I put on the dress and sweater I wear when I need to put on something in a hurry. The dress makes my waist look small and my breasts look large and the sweater is soft and comfortable.
My sister finds me in the bathroom. “You look nice,” she says, touching a sleeve.
“Do I need blush?”
“Mascara.”
“I don’t like mascara. I can feel my eyelashes when I wear it.” I apply lipstick while she watches. I’ve only recently begun to wear makeup and a little bit of jewelry. They don’t feel ridiculous on me like they used to, like I was a girl trying to be a woman.
“What about these shoes?” I ask. “I just got them.”
“I don’t know,” she says. “Gladiators are tough. I think they should only be worn by very thin, very tall people. I don’t know,” she says again. “What else do you have? Give me options.”
“I’ll wear my boots.”
“Wear them if you like them.

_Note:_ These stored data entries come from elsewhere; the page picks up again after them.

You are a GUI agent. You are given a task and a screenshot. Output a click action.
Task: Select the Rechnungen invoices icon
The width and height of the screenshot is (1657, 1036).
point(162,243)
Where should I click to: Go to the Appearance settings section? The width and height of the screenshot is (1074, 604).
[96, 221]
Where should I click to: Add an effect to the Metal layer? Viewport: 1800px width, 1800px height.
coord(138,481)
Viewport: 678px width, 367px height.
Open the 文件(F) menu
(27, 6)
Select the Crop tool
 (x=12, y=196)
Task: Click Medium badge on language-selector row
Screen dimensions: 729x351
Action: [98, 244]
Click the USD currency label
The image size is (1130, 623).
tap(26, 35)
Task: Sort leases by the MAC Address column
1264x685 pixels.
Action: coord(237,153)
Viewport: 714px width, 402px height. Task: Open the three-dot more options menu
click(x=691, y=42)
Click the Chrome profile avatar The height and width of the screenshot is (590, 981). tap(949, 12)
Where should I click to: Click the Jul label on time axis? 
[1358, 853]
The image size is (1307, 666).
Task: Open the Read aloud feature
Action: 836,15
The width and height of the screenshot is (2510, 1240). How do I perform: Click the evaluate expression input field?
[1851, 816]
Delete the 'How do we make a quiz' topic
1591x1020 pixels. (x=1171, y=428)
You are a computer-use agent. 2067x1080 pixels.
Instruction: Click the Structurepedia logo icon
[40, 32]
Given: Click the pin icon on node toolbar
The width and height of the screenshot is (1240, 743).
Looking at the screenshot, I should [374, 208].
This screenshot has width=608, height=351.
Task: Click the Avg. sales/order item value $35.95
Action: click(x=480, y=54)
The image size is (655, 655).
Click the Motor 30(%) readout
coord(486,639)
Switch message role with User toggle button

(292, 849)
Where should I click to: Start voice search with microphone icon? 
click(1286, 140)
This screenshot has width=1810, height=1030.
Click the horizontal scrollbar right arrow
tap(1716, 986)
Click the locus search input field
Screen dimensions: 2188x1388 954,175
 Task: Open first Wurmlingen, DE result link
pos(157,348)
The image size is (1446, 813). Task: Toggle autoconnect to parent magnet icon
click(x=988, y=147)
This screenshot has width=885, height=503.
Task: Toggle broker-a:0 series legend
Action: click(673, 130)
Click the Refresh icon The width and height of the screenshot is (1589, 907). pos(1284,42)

Your cat isn’t very friendly.”
“She’s friendly with me.”
“I didn’t know you liked cats.”
“I don’t.”
“So why’d you get one?”
“I wanted a pet and a dog seemed like too big a commitment.”
“But dogs are so much better,” she says, turning off the light. “Dogs come when you call them.”
“That’s the allure of a cat,” I say, “they’re independent,” which is what I’ve heard cat people say. I still don’t understand how cats work. You can’t yell at them or punish them like you can with a dog.
I follow my sister into the kitchen where the girls are opening cabinets, peering out the windows into the dark.
Leah bends down to pet my cat, bracelets jangling. “I like him,” she says. “He’s nice.”
“She.”
“She’s a sweetie. Aren’t you a sweetie?”
“Let’s go,” my sister says.
I turn on the porch light, lock the door, and we pile into a small yellow car. Leah is on one side of me and a girl named Jenna is on the other. I can feel myself becoming more and more uncomfortable but my sister catches my eye in the mirror and I think, Everything is fine, everything is just fine. I try to convince myself this is fun, that this is what people do—they go out and drink with their girlfriends and have fun. They meet men. They take shots and lose themselves in the night. But then the cars on the interstate come to a standstill and my breathing becomes more and more labored and I can’t see whether it’s a wreck or what. I don’t know why I had to be in the middle, my arms and legs touching people.